И они продолжили разговор, как будто не было только что этой короткой, пугающей вспышки, – о том, как лучше приманить лося, «жаль, соли у нас мало, я слышал, мешок соли насыпал им – и сиди себе жди спокойно»; о том, что уж утки-то точно будет вдоволь «утиные места я знаю – весело говорил Сережа, – одно время часто ездили сюда по весне, нам бы дотянуть до апреля – и всё, и порядок», – пока, наконец, наши гости не поднялись и не направились к выходу, так и не притронувшись к чаю, а Серёжа, набросив на плечи куртку, пошёл за ними следом. Один.
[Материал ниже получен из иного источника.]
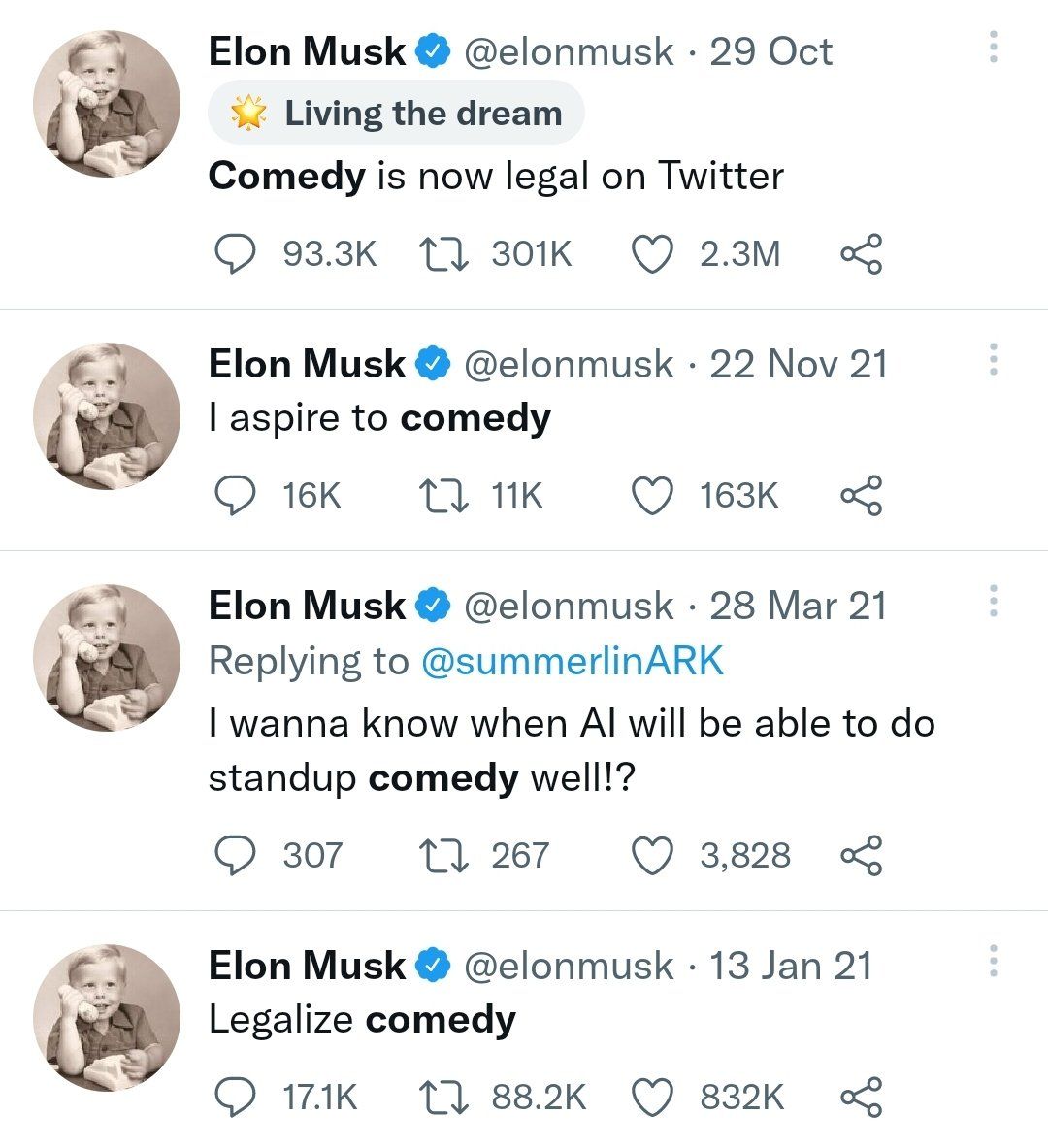This screenshot has height=1148, width=1048.
Task: Share the "I aspire to comedy" tweet
Action: [861, 496]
Когда за ними закрылась дверь, какое-то время мы сидели молча, прислушиваясь к доносящимся с улицы голосам. Потом Лёня смял опустевшую белую сигаретную пачку и внезапно с силой запустил ее в дальний угол – легко отскочив от стены, она откатилась назад, к середине комнаты.
Мальчик засмеялся и пнул мятый кусочек картона ногой. Надо было и мне выйти на улицу вместе с ними, подумала я, подходя к окну, – они всё еще стояли на мостках, трое наших гостей и Серёжа, «завтра прямо с утра за тобой заеду, часов в восемь, чтоб вернуться засветло» – услышала я через тонкое стекло Анчуткин хрипловатый голос, – «ну что, покурим по последней и двинем назад»; начинало понемногу темнеть, и дрожащий на ветру огонёк зажигалки осветил на мгновение склонённое над ним Серёжино лицо.